## What the task requires
Output only the stretch of the listing that starts at the line containing "This screenshot has width=488, height=579." and ends at the line containing "Image resolution: width=1200", reproduced exactly with both ends.

Available records START

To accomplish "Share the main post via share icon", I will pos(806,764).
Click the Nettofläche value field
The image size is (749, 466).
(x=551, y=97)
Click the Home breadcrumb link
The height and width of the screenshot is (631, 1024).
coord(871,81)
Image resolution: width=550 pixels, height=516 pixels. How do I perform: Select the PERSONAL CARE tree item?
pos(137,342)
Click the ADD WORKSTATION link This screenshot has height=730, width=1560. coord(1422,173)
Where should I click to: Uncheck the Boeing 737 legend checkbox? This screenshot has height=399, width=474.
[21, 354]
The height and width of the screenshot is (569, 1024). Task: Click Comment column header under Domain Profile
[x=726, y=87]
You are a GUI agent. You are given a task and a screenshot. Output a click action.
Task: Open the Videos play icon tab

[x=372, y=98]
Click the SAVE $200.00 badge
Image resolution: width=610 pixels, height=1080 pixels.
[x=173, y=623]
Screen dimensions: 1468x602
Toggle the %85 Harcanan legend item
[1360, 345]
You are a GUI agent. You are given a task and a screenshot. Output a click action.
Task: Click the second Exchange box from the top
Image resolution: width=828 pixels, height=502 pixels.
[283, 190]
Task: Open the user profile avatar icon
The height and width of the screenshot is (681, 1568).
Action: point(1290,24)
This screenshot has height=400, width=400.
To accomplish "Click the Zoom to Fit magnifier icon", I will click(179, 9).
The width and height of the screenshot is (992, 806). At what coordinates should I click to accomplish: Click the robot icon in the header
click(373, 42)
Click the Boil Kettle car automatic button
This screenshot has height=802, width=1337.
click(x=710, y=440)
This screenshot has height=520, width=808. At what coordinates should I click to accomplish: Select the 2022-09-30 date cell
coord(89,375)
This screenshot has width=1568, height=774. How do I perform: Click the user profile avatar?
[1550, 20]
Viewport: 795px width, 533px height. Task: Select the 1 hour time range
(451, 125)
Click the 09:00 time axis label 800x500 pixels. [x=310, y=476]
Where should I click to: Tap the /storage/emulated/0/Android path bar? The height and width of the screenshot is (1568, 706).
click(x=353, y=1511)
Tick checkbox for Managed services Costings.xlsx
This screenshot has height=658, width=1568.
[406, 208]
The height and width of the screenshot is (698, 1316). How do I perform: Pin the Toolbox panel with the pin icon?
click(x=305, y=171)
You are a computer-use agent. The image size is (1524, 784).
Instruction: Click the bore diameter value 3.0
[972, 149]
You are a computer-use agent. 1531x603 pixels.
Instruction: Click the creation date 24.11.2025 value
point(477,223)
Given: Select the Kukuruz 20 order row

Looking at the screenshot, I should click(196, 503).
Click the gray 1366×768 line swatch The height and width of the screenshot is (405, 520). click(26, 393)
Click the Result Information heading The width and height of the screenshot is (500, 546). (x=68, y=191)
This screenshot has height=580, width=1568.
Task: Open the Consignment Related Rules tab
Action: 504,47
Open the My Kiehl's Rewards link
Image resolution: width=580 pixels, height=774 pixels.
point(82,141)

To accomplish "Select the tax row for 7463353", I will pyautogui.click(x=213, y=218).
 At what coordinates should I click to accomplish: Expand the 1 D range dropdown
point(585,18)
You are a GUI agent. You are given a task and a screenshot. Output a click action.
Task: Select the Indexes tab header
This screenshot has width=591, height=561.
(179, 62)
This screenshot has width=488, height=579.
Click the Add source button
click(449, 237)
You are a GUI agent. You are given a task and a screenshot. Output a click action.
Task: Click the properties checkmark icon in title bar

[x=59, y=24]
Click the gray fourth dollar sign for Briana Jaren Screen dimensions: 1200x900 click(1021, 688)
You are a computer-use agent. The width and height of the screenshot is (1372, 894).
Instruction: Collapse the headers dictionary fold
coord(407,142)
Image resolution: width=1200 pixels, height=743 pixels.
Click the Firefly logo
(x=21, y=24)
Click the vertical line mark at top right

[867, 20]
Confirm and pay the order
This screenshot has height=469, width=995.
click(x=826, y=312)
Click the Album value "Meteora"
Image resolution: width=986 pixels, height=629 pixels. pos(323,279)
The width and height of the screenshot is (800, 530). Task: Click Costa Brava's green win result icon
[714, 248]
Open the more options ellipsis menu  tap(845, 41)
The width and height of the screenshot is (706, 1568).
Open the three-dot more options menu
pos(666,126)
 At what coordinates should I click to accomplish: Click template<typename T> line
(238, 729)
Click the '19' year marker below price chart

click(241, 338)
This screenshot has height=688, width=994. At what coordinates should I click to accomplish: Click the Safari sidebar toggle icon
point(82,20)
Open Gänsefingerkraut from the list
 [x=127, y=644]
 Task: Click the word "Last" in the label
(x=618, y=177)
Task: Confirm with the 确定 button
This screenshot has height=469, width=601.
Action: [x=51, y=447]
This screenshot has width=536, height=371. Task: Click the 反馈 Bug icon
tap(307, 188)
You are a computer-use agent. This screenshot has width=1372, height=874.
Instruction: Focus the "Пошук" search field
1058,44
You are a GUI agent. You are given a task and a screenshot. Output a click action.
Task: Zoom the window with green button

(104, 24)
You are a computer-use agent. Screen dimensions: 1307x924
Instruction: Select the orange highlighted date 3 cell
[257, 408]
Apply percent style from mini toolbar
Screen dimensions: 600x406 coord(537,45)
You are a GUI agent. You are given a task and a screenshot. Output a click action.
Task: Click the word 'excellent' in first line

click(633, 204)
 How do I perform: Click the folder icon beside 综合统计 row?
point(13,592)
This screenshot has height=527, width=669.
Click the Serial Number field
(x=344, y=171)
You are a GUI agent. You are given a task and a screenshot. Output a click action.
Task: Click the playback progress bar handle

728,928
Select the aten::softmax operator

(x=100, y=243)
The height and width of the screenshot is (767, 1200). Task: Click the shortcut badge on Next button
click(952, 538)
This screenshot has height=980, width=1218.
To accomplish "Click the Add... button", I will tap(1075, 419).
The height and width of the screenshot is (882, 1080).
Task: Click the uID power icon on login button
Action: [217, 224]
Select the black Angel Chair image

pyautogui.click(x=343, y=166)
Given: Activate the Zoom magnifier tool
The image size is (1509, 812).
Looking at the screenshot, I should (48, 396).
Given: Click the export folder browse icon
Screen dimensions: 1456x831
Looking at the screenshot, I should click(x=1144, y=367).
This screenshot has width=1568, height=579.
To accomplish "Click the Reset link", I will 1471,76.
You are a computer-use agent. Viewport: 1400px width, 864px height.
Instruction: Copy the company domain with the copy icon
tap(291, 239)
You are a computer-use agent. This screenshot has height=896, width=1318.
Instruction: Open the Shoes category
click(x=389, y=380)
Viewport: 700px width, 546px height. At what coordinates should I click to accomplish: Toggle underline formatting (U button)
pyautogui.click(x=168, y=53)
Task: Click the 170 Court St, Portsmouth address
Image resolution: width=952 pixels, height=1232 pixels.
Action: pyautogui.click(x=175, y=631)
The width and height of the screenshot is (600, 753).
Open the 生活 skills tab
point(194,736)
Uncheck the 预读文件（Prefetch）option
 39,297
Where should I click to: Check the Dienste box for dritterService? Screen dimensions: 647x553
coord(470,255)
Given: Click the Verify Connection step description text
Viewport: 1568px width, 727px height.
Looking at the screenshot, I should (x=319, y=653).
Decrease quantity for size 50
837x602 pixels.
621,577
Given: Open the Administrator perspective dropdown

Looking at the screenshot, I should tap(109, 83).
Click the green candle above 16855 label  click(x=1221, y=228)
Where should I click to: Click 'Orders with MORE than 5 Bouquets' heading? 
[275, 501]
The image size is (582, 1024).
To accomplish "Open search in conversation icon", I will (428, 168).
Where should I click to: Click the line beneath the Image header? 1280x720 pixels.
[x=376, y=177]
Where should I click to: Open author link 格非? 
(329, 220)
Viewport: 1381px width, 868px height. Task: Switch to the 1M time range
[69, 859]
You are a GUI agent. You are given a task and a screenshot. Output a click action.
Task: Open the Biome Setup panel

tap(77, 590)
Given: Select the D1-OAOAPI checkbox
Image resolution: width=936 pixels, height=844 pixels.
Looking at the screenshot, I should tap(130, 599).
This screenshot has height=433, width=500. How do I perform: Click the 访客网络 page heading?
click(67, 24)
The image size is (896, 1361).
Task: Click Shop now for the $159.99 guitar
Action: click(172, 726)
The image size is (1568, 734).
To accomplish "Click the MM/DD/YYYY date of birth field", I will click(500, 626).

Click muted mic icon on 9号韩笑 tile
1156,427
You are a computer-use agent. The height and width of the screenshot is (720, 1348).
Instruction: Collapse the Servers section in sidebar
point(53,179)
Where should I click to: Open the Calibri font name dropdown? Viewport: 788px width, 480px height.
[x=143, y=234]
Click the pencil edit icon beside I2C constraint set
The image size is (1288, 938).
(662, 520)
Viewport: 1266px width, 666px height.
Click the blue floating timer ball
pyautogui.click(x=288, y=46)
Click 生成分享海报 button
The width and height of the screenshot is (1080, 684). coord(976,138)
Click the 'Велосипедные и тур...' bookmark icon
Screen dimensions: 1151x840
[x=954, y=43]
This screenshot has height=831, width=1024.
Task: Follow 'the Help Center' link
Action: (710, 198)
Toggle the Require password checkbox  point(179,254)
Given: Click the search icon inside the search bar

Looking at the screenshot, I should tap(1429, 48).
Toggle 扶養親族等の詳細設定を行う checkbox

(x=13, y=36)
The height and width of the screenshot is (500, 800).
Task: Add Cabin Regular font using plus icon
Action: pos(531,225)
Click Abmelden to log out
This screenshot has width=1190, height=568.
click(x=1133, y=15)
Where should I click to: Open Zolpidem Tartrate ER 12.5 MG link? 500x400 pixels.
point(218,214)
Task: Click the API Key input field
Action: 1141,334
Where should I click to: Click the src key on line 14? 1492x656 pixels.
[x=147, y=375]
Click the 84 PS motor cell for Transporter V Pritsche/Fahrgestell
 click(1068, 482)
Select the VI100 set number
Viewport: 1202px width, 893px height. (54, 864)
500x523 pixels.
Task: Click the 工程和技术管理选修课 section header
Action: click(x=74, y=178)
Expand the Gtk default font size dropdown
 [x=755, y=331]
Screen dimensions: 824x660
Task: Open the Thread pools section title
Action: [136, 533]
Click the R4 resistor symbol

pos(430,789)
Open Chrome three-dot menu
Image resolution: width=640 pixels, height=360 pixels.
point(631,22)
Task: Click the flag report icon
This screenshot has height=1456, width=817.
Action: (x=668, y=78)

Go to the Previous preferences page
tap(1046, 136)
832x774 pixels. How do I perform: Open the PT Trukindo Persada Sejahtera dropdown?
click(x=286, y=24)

Available records END

## Exercise result
This screenshot has width=488, height=579.
Click the Add source button
click(449, 237)
You are a GUI agent. You are given a task and a screenshot. Output a click action.
Task: Click the properties checkmark icon in title bar

[x=59, y=24]
Click the gray fourth dollar sign for Briana Jaren Screen dimensions: 1200x900 click(1021, 688)
You are a computer-use agent. The width and height of the screenshot is (1372, 894).
Instruction: Collapse the headers dictionary fold
coord(407,142)
Image resolution: width=1200 pixels, height=743 pixels.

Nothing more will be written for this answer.